Saturday, July 7, 2012


The Marble Slab

I understand July 2 was National I Forgot Day. Goodness! Is it so prevalent that we’ve made a holiday for it? 

Possibly it was begun by an individual with ADHD, or even the spouse of that individual.

If so I can relate. Spouses often become frustrated with the “I forgot” syndrome. It seems as if the mysterious “I forgot” can show up frequently in our lives and disrupt a myriad of good intentions. Good old “I forgot” is somehow kinfolk to “Ineffective” and “Unreliable.”

Of course, I did not have this depth of wisdom when Husband and I were ready to shop for our first apartment.  That was before I knew persons with ADHD will often avoid doing things that require much effort or consistency because they are afraid of failure.  I didn’t know about memory issues and problems.

As I recall it was about four weeks before our wedding day. Four weeks!

Honey, don’t you think we should start looking for an apartment?”, I lovingly cooed at him.

What’s the hurry? We still have a month.” He was serious.

Let’s make appointments with some people to go look,” I suggested.

He unenthusiastically agreed to it, and we made plans for him to pick me up on a Tuesday at 10:30 am, so we could begin.

The time came and went. At 11:30 I phoned his house, where his Mother answered. “He’s just now getting out of bed. Did he have an appointment with you?”

We have a couple of appointments to look at apartments. He was suppose to be here an hour ago.”  I’m certain she heard the frustration creep into my voice.

He’ll be there soon,” she promised.

I don’t know what his Mother said to him, but thirty minutes later he pulled into the driveway.

Here I am,” he said a bit too eagerly.

I still hear myself mumbling under my breath.

It did not occur to me that he had little or no control over his forgetfulness. I do remember when we did find an apartment, we were unable to take possession until four days after the wedding because we waited so late to secure one.

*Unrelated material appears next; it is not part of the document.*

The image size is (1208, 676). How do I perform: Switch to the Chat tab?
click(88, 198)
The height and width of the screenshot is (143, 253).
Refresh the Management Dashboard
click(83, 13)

We stayed ay my brother’s apartment two of those days.

My new Mother-in-law asked, “How is it working for you, staying at your brother’s apartment?” I think this was her way of approaching the topic.

 It’s OK. It was nice of him to move over to Mom and Dad’s house for a couple of days. Of course, he is closer to her cooking and the comforts over there.”

You don’t appear to be happy about this,” Mother-in-law was rather astute. “How many other things did my son fail to do before the wedding?”

The words rolled out of me. I didn’t mean to begin complaining, but I think it was how I sounded.

The thing is, I don’t think he meant to disappoint me, but he is always making excuses for not getting things done.”

Today I laugh at that comment because not a whole lot has changed in that department.

I tell you; you can’t always wait for him to get the ball rolling. You can’t make innuendos with him. It has to be direct and let him know you are serious.”

I followed every word, and she watched my face  to make certain I did.

This is how to do it,” she continued. “Get yourself a large piece of marble about this size.” She gestured a piece about 12 inches long and four inches thick.


I thought she was serious.

Chisel what you want him to know or remember across the top it,” she said as she mimed it.

Then pick it up like this, and WHAM! Smack him between the eyes with it!”

We both hollered with laughter. In the days before I ever dreamed about such prescriptions as Mindfulness Meditation or concepts such as  neuroplasticity, Mother-in-law shared her own approach to his forgetfulness.

In other words, she told me to make certain I clearly let him know my expectations. “Don’t put him in a position to disappoint you.”   

I  loved her for sharing this wisdom.